Neufeld (2008a) suggère trois interventions à utiliser pour favoriser la création du village d’attachements. La première intervention est l’importance de faire les présentations nécessaires. En présentant à l’élève les adultes susceptibles d’assumer des responsabilités auprès de celui-ci ou de jouer un rôle dans sa vie, l’enseignant contribue à élargir le cercle d’attachements. De plus, entrer en relation de façon amicale avec un adulte auquel l’élève est déjà attaché et à l’aise constitue

l’élément essentiel pour joindre le village de cet élève. Dans la même lignée, la seconde intervention suggère à l’enseignant de jouer les entremetteurs entre les élèves et les personnes en charge. Pour jouer les entremetteurs, il suffit tout d’abord de préparer les deux personnes de manière à ce qu’elles soient disposées à former un attachement. Une façon de le faire est de décrire chacune à l’autre en témoignant l’appréciation de celle-ci ou en transmettant des compliments. Enfin, organiser une rencontre dans un climat agréable facilitera la connexion. La troisième intervention est de miser sur l’attachement plutôt que sur le rôle pour interagir avec l’élève. Pour l’élève immature, c’est l’attachement envers un adulte qui confère à celui-ci une autorité ou une influence et qui rend l’enfant réceptif à ses conseils. Bref, en situation difficile, il apparaît essentiel de s’appuyer sur la force de la relation existante pour s’occuper de l’élève plutôt que sur le rôle de la personne en charge de le faire. En agissant comme un « pont d’attachement », les interventions de l’enseignant se répercutent sur l’élève en créant autour de lui une communauté d’individus solidaires qui fonctionne comme une constellation d’attachements (Neufeld, 2008a).

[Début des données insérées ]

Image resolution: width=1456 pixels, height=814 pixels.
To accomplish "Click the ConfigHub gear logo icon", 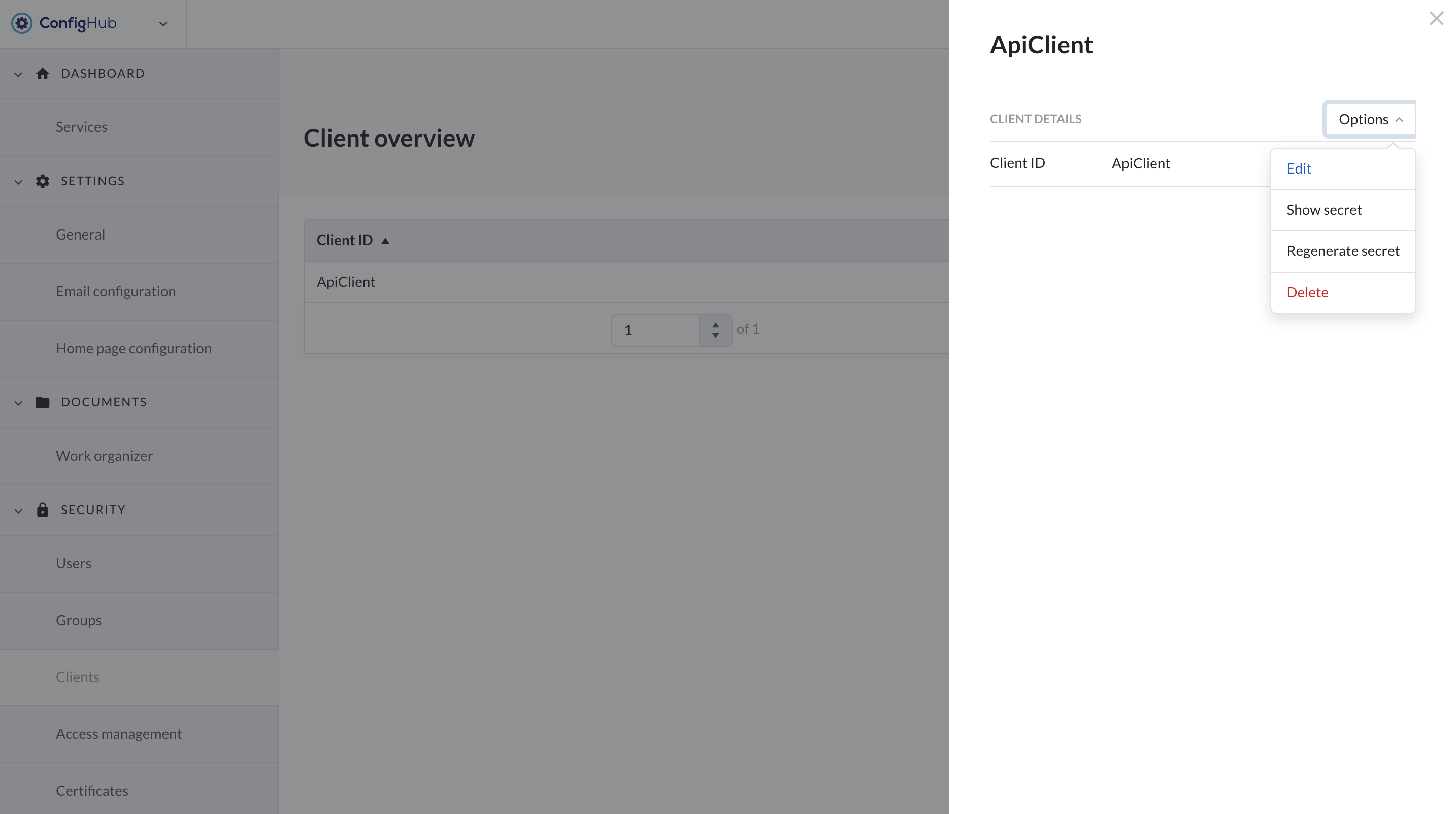I will coord(21,23).
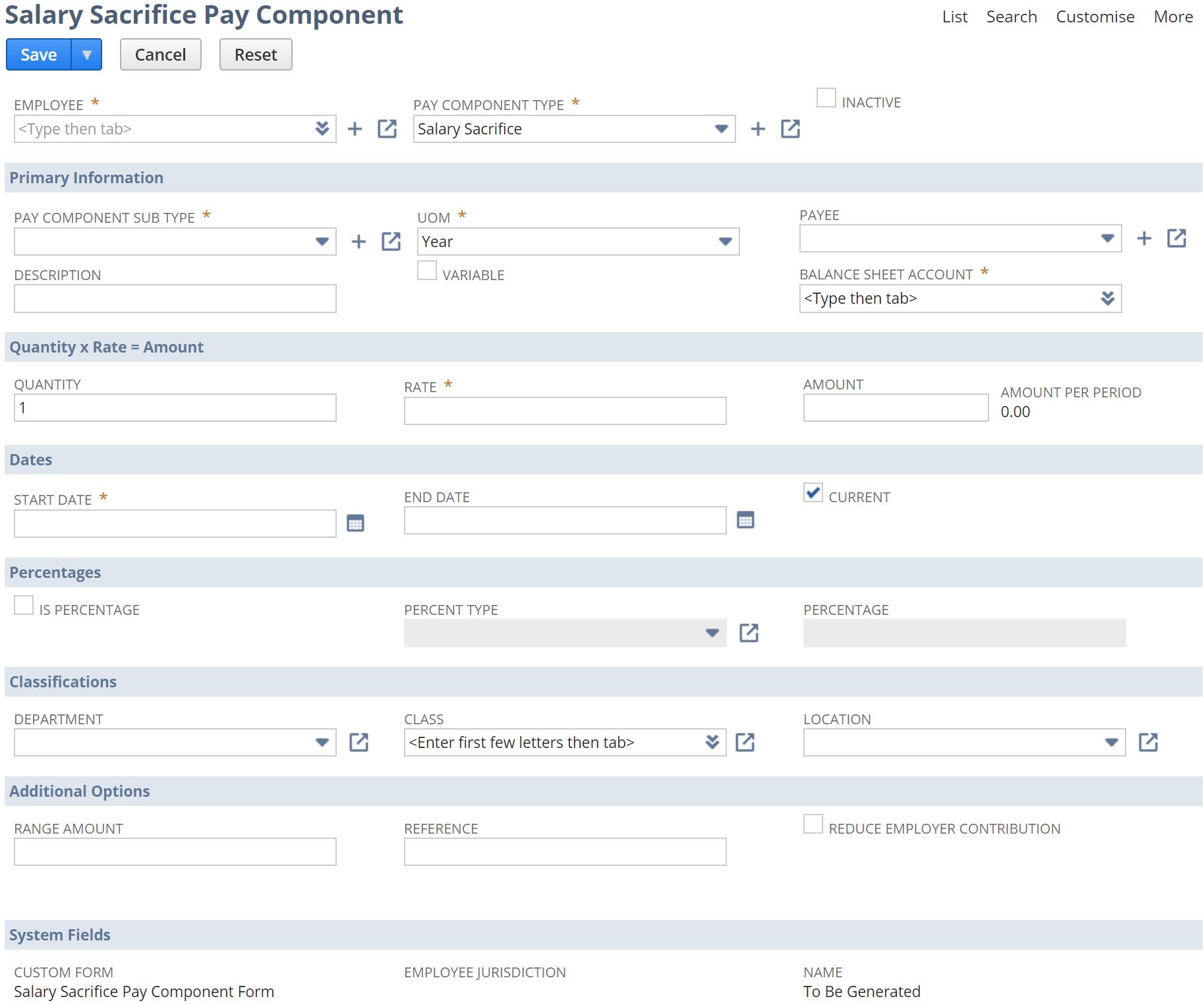The height and width of the screenshot is (1005, 1204).
Task: Open the plus icon beside Employee field
Action: click(x=355, y=129)
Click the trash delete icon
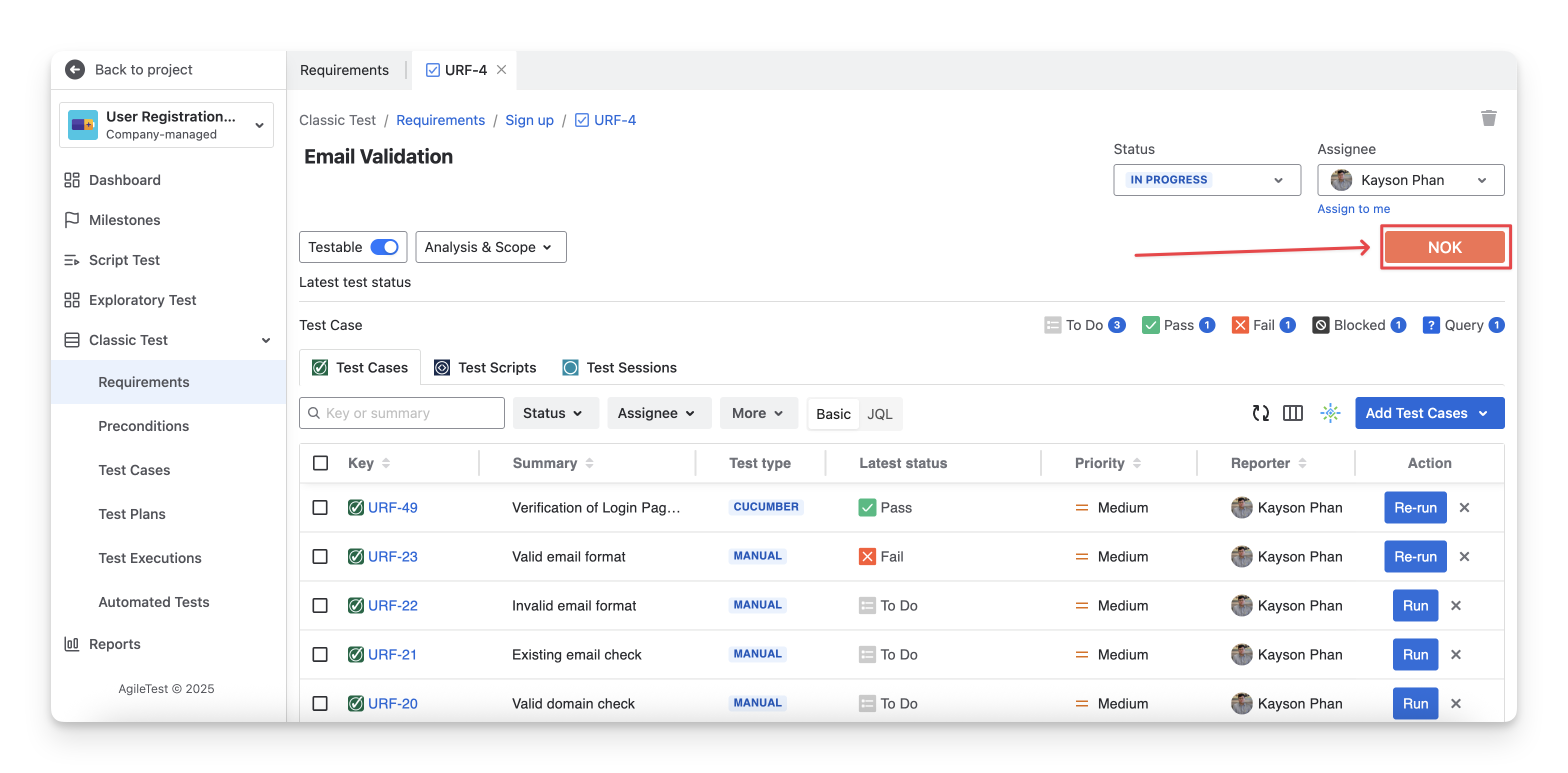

Pour conclure, la théorie de Neufeld (2008a) offre une place primordiale à la relation d’attachement dans le développement de l’enfant en s’appuyant sur le fait que son éducation ne peut se faire que dans un contexte d’attachement. Côtoyant ces enfants au quotidien, les enseignants ont la possibilité de devenir des agents d’attachement pour ceux-ci. Cela est d’autant plus vrai et nécessaire pour les enfants bloqués dans leur maturité affective. Pourtant, ils ne sont pas conscients de leur immense besoin d’attachement et du fait que les adultes du milieu scolaire peuvent combler ce besoin (Neufeld, 2008a). La troisième section de ce chapitre met l’accent sur l’attachement en milieu scolaire en s’intéressant à l’implication de la relation d’attachement dans le rapport à l’apprentissage.

3. L’IMPLICATION DE LA RELATION D’ATTACHEMENT DANS L’APPRENTISSAGE

Tel que Geddes (2012) le mentionne, les réactions, les attentes et les prédispositions d’un individu à vivre des expériences sont influencées par les expériences relationnelles qu’il a vécues dans sa petite enfance ainsi que par les événements importants qui ont ponctué sa vie. Il en est de même pour l’apprentissage. Cette auteure en est donc venue à développer un modèle qui lie l’attachement et l’apprentissage. Puisque l’enseignant y trouve une place importante, tout d’abord, nous faisons état de l’importance de sa perception. Par la suite, chacun des quatre styles d’attachement est étudié de manière à définir ses impacts sur le plan des apprentissages.